When the string "menu" occurs in a line of the records, show that line.
-- INFORMATION follows --
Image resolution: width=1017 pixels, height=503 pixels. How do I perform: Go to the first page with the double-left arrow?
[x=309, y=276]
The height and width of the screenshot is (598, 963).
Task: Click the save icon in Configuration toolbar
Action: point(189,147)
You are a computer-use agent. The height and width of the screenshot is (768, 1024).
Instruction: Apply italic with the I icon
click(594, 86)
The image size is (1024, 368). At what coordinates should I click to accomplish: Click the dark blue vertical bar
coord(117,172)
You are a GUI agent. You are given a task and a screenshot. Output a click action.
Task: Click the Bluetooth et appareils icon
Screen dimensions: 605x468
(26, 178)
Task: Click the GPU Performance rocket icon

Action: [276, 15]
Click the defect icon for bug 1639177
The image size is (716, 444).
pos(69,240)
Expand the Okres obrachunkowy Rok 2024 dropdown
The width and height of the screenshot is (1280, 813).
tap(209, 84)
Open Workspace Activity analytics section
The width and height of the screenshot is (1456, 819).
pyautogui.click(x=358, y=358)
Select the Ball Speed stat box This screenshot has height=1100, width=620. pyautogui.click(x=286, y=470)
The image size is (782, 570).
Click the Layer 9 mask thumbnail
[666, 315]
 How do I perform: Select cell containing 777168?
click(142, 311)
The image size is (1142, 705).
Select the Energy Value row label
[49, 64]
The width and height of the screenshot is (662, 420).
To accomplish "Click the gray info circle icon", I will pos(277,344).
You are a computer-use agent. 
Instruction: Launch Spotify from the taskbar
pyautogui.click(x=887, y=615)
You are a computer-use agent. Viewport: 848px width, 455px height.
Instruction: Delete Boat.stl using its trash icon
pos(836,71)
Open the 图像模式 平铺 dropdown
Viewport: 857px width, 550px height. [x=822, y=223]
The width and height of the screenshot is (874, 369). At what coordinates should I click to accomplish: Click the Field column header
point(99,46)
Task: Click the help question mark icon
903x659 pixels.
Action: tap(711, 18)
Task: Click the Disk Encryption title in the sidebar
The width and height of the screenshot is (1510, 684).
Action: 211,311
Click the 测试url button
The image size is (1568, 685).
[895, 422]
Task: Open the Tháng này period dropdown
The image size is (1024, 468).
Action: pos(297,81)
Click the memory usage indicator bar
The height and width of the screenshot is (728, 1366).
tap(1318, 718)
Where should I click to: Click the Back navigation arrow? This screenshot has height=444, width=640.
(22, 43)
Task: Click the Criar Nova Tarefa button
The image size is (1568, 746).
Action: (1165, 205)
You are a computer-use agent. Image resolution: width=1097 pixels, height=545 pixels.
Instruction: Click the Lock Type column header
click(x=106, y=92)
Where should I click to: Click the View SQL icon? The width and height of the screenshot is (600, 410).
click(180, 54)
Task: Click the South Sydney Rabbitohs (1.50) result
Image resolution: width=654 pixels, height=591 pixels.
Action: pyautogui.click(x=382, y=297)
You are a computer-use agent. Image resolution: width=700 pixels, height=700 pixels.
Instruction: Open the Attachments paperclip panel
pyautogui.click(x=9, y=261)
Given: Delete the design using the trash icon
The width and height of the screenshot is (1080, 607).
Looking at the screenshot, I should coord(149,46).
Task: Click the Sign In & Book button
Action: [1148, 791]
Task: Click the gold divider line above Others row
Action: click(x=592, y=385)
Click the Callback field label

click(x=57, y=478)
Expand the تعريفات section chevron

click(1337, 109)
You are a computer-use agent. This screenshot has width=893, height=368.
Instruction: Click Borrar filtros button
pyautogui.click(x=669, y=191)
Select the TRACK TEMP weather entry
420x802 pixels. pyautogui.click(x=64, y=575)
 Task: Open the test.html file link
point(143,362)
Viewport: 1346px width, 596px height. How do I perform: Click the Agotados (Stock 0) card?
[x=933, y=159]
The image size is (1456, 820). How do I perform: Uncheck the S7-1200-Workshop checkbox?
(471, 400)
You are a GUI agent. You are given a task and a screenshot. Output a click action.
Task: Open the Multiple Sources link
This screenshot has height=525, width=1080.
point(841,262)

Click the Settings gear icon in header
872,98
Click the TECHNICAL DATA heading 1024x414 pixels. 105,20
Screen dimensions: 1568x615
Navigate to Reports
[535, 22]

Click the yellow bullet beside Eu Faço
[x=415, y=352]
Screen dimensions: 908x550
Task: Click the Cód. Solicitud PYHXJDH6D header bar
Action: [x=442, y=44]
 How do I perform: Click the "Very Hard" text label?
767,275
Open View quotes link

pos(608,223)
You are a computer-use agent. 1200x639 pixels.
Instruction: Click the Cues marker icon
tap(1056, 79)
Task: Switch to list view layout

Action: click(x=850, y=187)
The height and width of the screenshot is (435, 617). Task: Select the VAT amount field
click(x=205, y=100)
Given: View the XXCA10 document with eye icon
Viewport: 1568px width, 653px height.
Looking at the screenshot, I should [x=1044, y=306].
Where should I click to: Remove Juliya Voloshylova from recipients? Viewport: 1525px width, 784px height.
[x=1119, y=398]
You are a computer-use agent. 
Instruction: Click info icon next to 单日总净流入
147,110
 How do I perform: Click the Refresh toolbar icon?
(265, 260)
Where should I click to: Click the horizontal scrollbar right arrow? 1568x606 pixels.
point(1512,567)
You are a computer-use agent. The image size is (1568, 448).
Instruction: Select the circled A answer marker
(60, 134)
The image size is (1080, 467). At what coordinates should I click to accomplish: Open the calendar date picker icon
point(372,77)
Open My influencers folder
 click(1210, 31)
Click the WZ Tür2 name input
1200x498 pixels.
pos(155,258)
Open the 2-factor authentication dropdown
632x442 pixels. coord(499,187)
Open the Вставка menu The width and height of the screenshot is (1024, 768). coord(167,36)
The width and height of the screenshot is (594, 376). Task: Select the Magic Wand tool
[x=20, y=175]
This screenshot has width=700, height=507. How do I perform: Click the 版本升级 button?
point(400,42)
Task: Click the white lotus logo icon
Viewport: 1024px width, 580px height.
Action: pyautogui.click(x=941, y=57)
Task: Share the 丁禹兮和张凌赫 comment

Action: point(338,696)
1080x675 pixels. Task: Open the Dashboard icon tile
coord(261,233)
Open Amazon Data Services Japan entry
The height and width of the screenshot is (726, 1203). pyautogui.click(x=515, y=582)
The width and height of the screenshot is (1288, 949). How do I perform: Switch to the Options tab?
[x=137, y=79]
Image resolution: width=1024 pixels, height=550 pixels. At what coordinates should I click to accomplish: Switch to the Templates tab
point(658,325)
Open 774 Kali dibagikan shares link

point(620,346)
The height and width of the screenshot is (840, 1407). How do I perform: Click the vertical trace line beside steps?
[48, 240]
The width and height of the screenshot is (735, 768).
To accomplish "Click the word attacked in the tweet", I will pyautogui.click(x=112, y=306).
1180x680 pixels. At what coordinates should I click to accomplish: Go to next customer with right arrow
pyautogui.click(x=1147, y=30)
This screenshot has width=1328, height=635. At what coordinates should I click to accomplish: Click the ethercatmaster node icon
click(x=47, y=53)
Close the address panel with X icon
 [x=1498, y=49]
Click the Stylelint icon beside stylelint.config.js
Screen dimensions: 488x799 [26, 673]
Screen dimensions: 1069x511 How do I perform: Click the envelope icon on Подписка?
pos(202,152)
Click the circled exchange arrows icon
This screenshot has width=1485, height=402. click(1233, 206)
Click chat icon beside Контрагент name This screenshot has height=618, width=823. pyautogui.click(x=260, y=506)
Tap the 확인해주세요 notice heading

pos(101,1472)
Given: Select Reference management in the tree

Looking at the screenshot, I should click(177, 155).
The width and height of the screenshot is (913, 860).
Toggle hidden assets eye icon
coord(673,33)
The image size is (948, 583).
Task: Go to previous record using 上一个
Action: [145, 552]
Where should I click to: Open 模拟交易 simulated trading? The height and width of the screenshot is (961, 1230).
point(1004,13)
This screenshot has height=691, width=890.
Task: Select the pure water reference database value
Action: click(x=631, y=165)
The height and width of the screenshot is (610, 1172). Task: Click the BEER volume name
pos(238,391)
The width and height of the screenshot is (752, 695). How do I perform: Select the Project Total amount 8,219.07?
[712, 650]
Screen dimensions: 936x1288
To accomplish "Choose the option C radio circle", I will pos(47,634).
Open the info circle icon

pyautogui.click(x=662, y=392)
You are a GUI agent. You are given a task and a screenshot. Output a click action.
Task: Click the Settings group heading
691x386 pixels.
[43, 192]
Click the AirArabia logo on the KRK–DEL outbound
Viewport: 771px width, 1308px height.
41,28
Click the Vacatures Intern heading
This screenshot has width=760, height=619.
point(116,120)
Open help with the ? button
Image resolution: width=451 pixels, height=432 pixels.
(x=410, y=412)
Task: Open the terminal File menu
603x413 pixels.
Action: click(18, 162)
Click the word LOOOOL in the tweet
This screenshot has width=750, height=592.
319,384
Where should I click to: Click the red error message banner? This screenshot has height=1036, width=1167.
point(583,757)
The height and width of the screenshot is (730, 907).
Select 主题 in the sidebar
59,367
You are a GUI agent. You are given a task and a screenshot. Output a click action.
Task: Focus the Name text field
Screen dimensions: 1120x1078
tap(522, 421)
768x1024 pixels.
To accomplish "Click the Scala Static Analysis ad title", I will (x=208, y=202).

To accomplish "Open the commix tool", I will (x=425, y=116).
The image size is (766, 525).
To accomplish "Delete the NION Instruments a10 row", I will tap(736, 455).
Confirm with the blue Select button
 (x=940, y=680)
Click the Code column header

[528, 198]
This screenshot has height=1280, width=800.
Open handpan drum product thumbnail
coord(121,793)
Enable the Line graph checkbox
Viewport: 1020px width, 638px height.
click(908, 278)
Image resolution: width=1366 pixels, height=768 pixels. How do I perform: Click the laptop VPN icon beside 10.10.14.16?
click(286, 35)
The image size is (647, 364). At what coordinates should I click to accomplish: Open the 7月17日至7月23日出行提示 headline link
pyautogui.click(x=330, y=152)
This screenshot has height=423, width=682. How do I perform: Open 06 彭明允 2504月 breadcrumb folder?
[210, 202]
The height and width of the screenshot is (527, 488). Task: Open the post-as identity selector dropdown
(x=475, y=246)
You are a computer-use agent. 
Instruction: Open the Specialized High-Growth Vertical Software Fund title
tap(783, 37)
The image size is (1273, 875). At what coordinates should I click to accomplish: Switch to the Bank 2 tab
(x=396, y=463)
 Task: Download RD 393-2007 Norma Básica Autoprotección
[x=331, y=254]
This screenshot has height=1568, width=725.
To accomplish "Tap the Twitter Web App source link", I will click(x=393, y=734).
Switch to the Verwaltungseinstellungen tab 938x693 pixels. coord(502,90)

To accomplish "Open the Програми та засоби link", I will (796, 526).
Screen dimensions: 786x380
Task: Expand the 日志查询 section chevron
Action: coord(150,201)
-- INFORMATION concluded --
* [RESPONSE]
Open the Вставка menu The width and height of the screenshot is (1024, 768). coord(167,36)
Task: Open the terminal File menu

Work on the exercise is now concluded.